Hudson still has a favorite dinosaur, although it changes frequently. Like how every once in a while, you check up on that ex-boyfriend, see how they're doing. As of yesterday it is the Spinosaurus. And get this: he told me that the Spinosaurus actually absorbed sunlight through its “sail,” boosting the giant reptile’s metabolism. “No, I’m dead serious,” he said, waving his hands closer and closer to my face, “Spinosaurus actually gained energy, increased bite force, and muscle power from his sail.” I looked it up. The kid is right. Spinosaurus couldn't spend long periods in the dark, just like a plant.

Right now Hudson and I exist in two worlds that don't orbit the same rings, except for brief moments when we connect like when discussing crocodiles and their close relations to dinosaurs, or the discrepancies on the cover of my new journal. When we dug up dinosaurs, I made revelations about the permanence and impermanence of our bodies, while Hudson became frustrated with the rock-hard sand separating him from his toys. In twenty years, this difference in ages will be nonexistent. Even now, he still lives totally and completely in his own world, the world of an eleven year-old boy, where the only thing he needs from me is someone to relay his scientific findings to, a warm body that will listen to him talk.

Tuesday, March 24, 2015

Hudson and Americans



“Did you know Sophie, that technically there is no such thing as an American.”
   -Hudson


And so I ask him about the Native Americans, not to be mistaken with Indians. I had been recently re-reading The Lone Ranger and Tonto Fistfight in Heaven, and so the topic of Native Americans was on my mind. Hudson ignores my question for a little while.


The two of us are floating in a hot tub the temperature of two hour bathwater, overlooking the Caribbean Sea. We are spending spring break in Curacao with our mother, an island of cacti, Dutch food and a history of lucrative slave trade. We spend early mornings snorkeling, and tanning on man made resort beaches and our afternoons sightseeing. Yesterday it was the aquarium with suspiciously empty tanks, and shallow water in which wounded nurse sharks swim circles around each other. Today it was the Kura Hulanda Museum of Slavery. Hudson hated it.


Maybe it was the cages, or the neck braces with spikes protruding outward to prevent sleep. Maybe it was the basement constructed to simulate being in the bottom of a slave ship, shackled inches from other humans. But Hud did not want to partake in the learning. He didn't care that the only export on the island came from the Sint Marie salt ponds because the climate of the island was too dry to farm. He didn't care that the people of Curacao say that slavery ended in 1964 with Martin Luther King Jr. He sat on a bench outside the Voodoo Building, and pouted. Something was clearly bothering him. Maybe it was the fact that my mother had refused to buy him an overpriced souvenir a few hours earlier, but I doubt it. I saw something close to fear in his eyes as he looked at the KKK uniforms hung as casually as one would hang their jacket in a closet. The dirty white of the canvas contrasted with the black walls that made up the museum. Something about seeing the cloth in person and being close enough to touch it made my voice catch in my throat.

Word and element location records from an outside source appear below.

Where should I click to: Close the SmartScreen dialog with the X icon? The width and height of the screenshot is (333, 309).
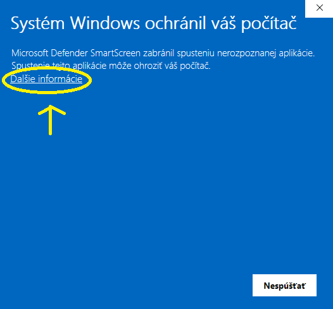click(x=319, y=8)

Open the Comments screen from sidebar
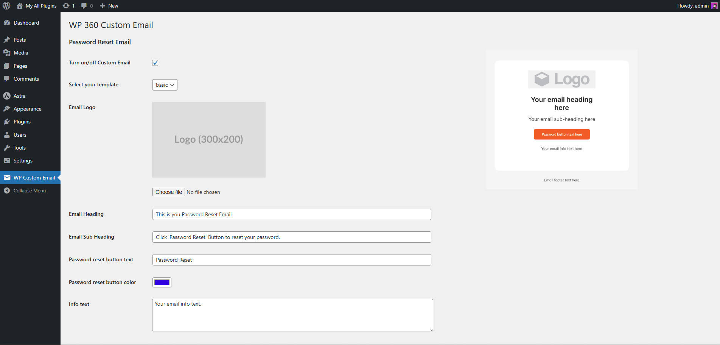point(26,79)
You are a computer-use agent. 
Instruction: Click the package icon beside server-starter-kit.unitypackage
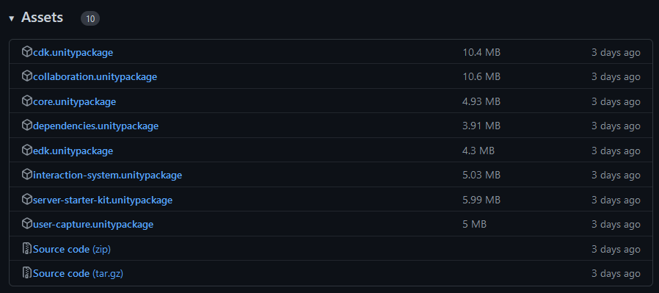27,199
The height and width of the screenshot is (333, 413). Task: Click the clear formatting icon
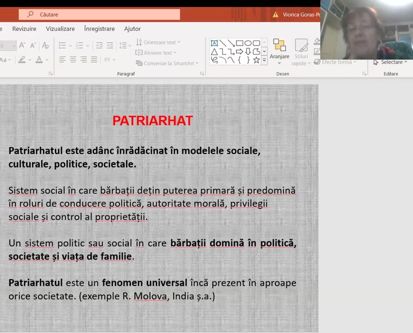(x=45, y=45)
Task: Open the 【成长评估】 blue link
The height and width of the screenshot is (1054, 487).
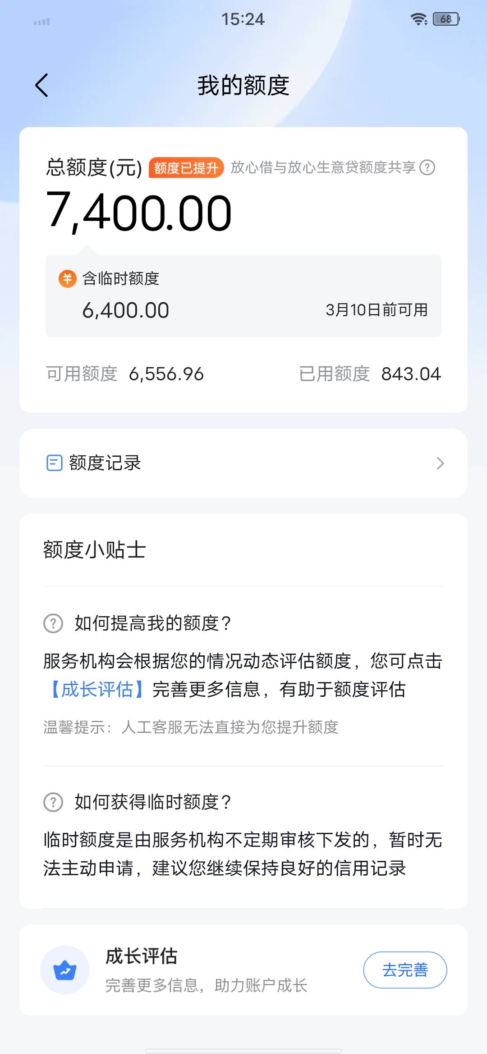Action: 97,690
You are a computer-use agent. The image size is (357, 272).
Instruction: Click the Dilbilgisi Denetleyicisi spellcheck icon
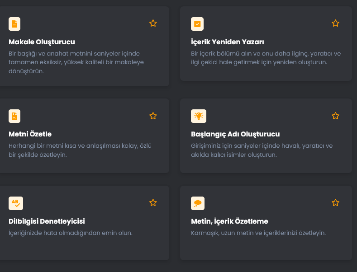coord(16,203)
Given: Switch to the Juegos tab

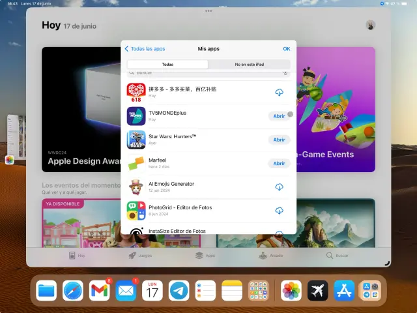Looking at the screenshot, I should (140, 256).
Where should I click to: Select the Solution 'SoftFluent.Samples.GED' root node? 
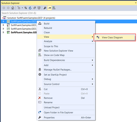tap(31, 18)
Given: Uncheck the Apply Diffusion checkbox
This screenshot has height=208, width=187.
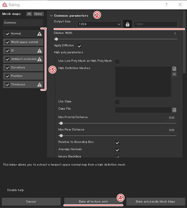Looking at the screenshot, I should pos(79,46).
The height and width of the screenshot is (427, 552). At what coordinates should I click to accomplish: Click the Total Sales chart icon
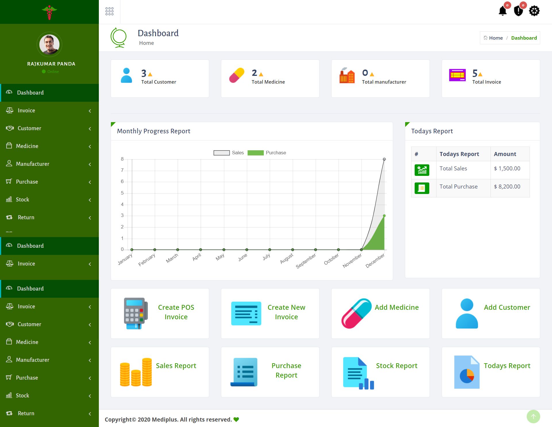pyautogui.click(x=422, y=170)
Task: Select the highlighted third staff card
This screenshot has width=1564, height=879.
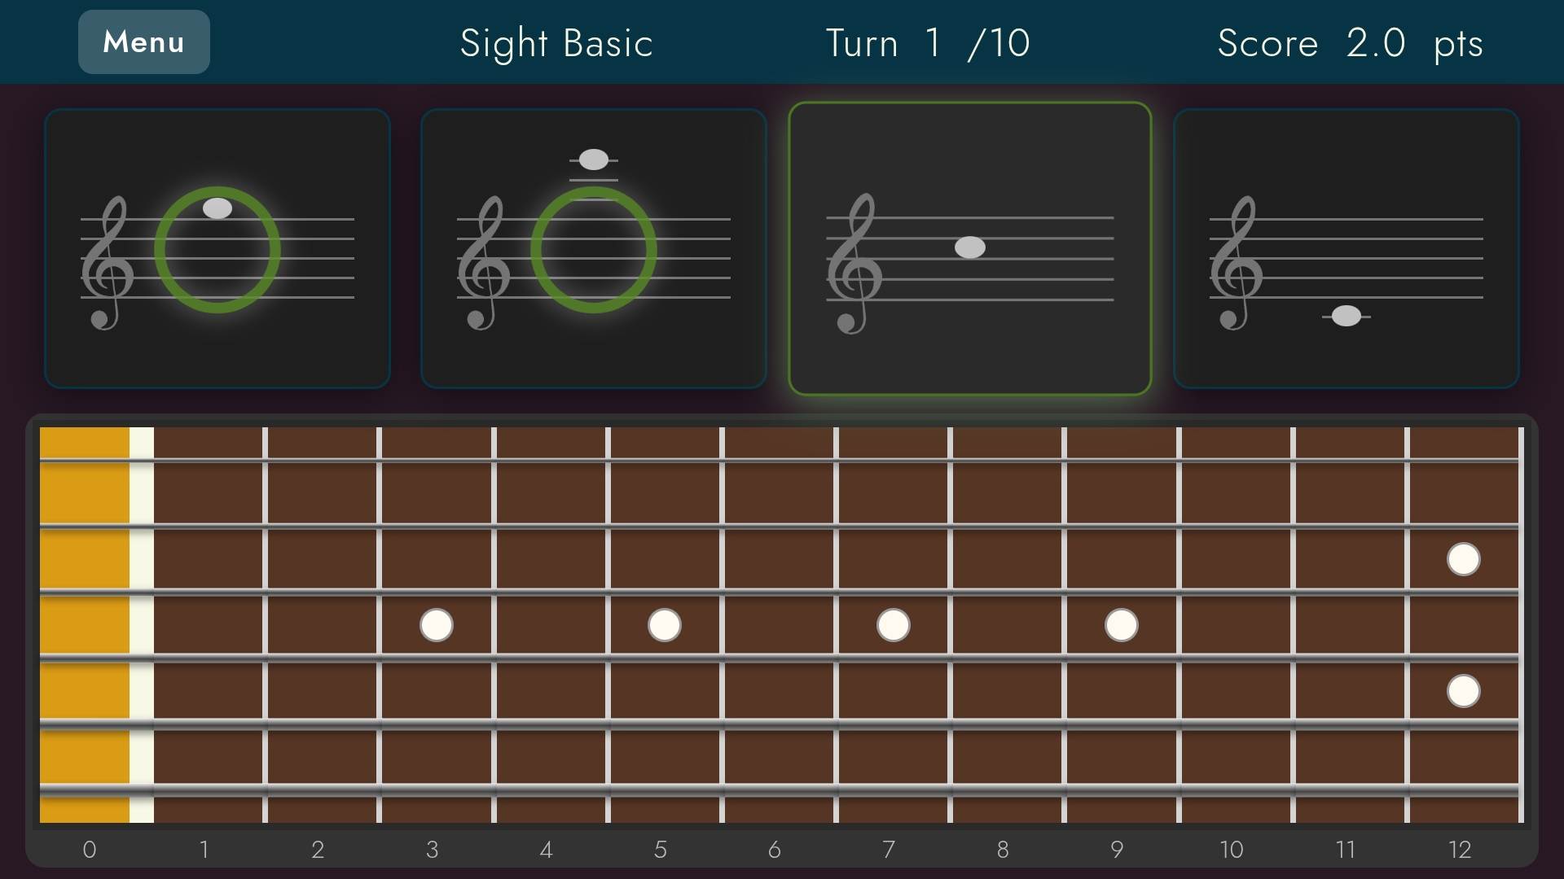Action: click(x=972, y=248)
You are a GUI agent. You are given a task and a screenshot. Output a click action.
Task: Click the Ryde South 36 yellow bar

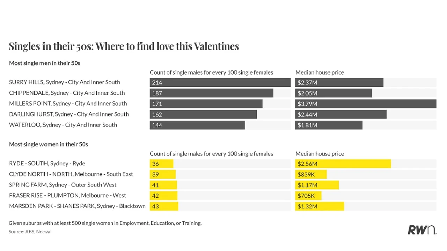[x=161, y=163]
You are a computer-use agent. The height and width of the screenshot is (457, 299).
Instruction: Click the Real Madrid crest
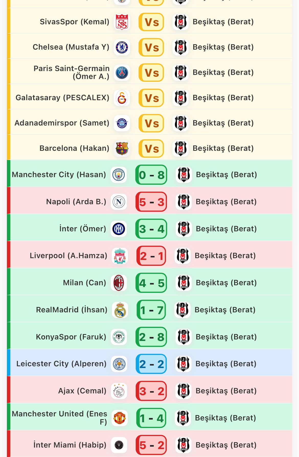click(x=120, y=310)
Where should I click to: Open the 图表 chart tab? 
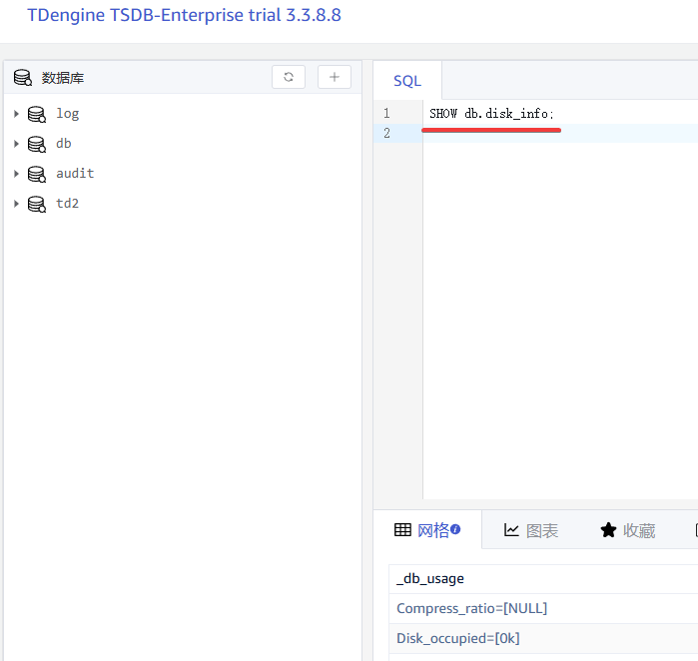[x=531, y=530]
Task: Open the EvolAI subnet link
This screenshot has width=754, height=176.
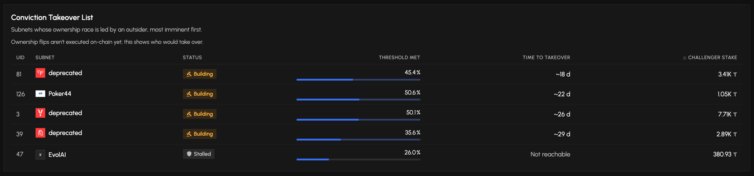Action: [x=57, y=155]
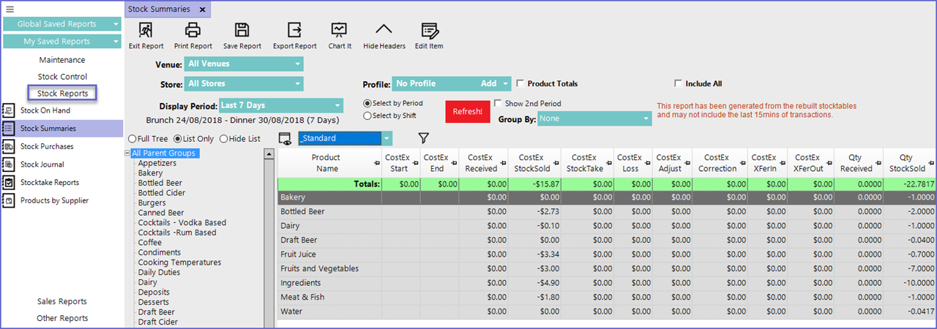The height and width of the screenshot is (329, 937).
Task: Click the Print Report printer icon
Action: 193,30
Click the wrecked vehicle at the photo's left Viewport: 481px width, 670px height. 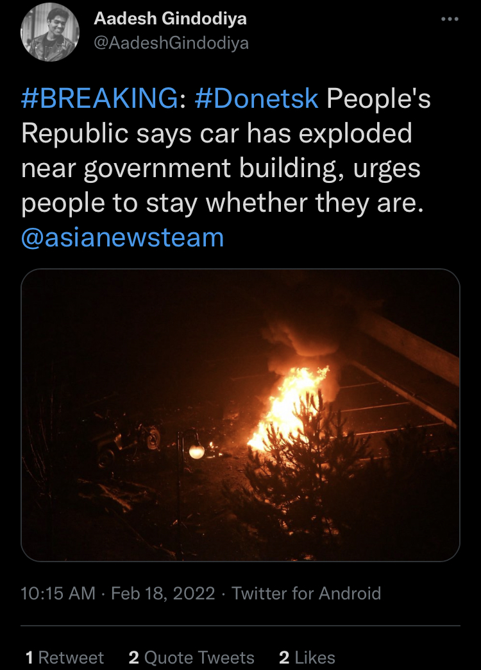(124, 440)
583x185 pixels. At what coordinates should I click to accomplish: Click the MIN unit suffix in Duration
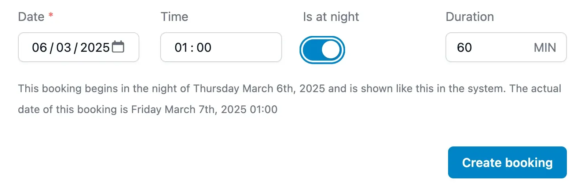tap(545, 47)
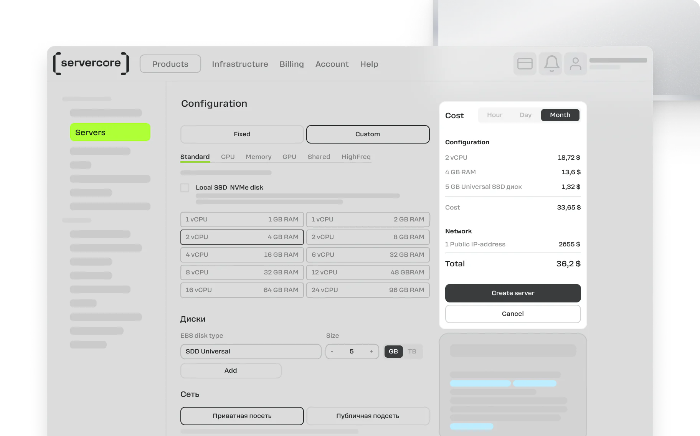Image resolution: width=700 pixels, height=436 pixels.
Task: Switch disk size unit to TB
Action: click(x=412, y=352)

Back in the hot tub, Hudson formulates his response. He says, “Well, why did we take all their land then? It sucks.” This is probably the same thing he was thinking about when we were in Kura Hulanda. Why did we take these people’s lives? It sucks. These are questions I don’t have an answer for, leaving Hudson with the image of a black man hooked through the ribs and strung up on a tree like a slaughtered pig, or children his age shackled together by their necks. But I think it is my lack of answers for him that frustrates him the most. But for now, he lets the jets of the hot tub puff up his swimming trunks with air, and he floats away.